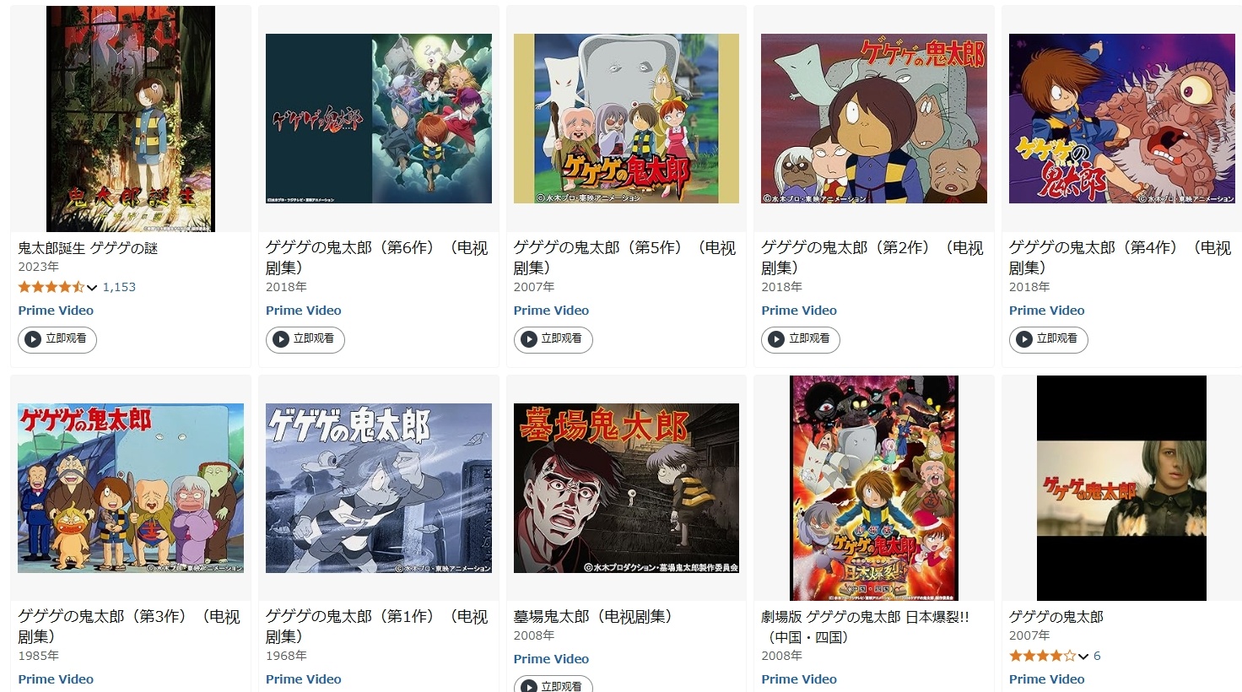Select the live-action 2007 film thumbnail

[1121, 488]
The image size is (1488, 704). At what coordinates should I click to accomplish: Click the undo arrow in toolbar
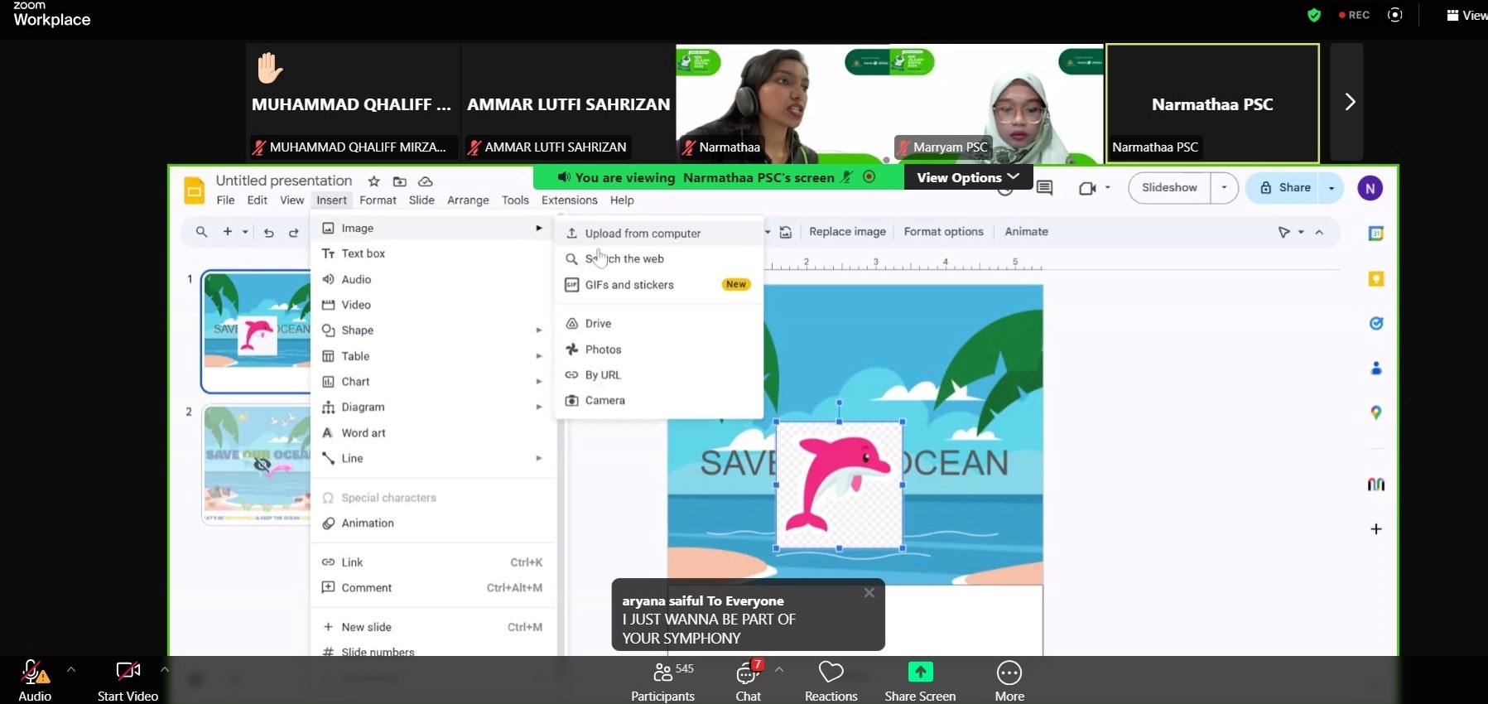pyautogui.click(x=268, y=233)
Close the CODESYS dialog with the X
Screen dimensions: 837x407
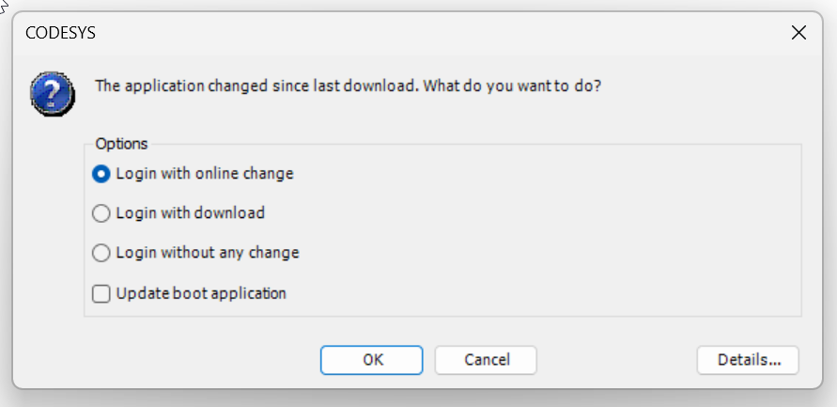798,33
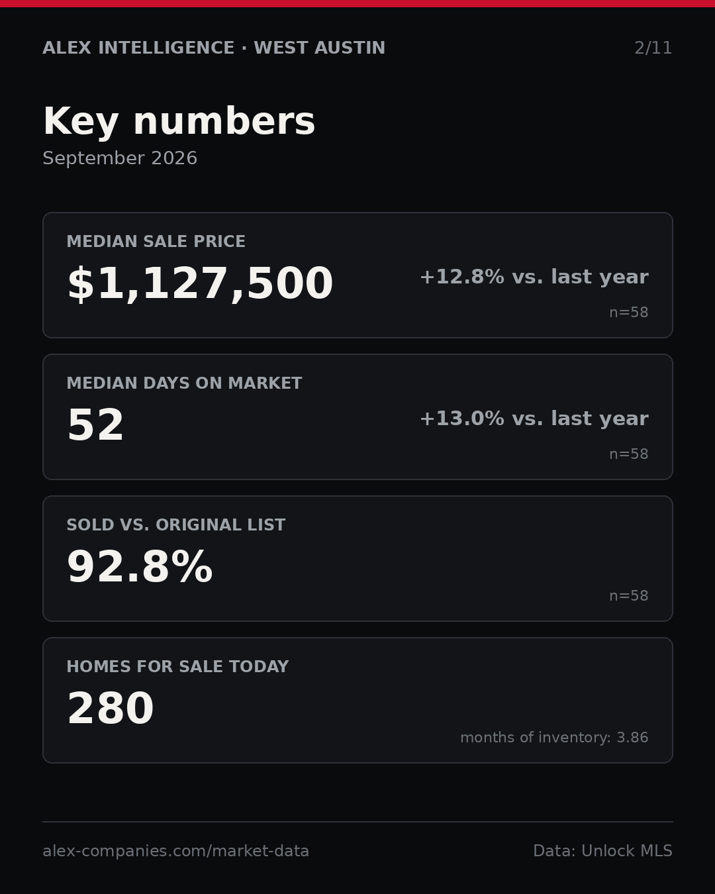Open the Median Days on Market card
This screenshot has width=715, height=894.
(358, 417)
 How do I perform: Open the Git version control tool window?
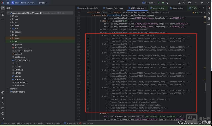click(x=3, y=119)
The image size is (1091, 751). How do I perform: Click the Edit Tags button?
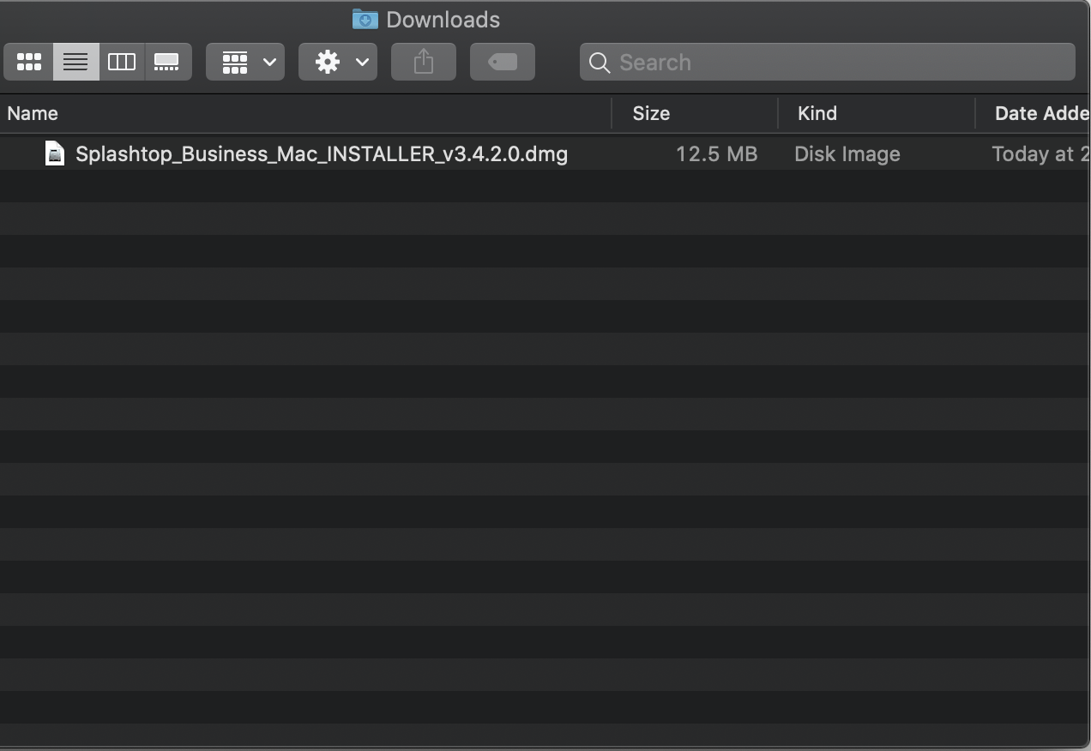tap(503, 62)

[Work order]: Please output only the lines running from the one that holds "Screen dimensions: 837x407" through the last line of the entries, both ends included, without any images.

[Result of this task]:
Screen dimensions: 837x407
798,33
Open the Median Days on Market card
This screenshot has width=715, height=894.
(358, 417)
 How do I perform: Open the Git version control tool window?
click(x=3, y=119)
The image size is (1091, 751). How do I perform: Click the Edit Tags button?
tap(503, 62)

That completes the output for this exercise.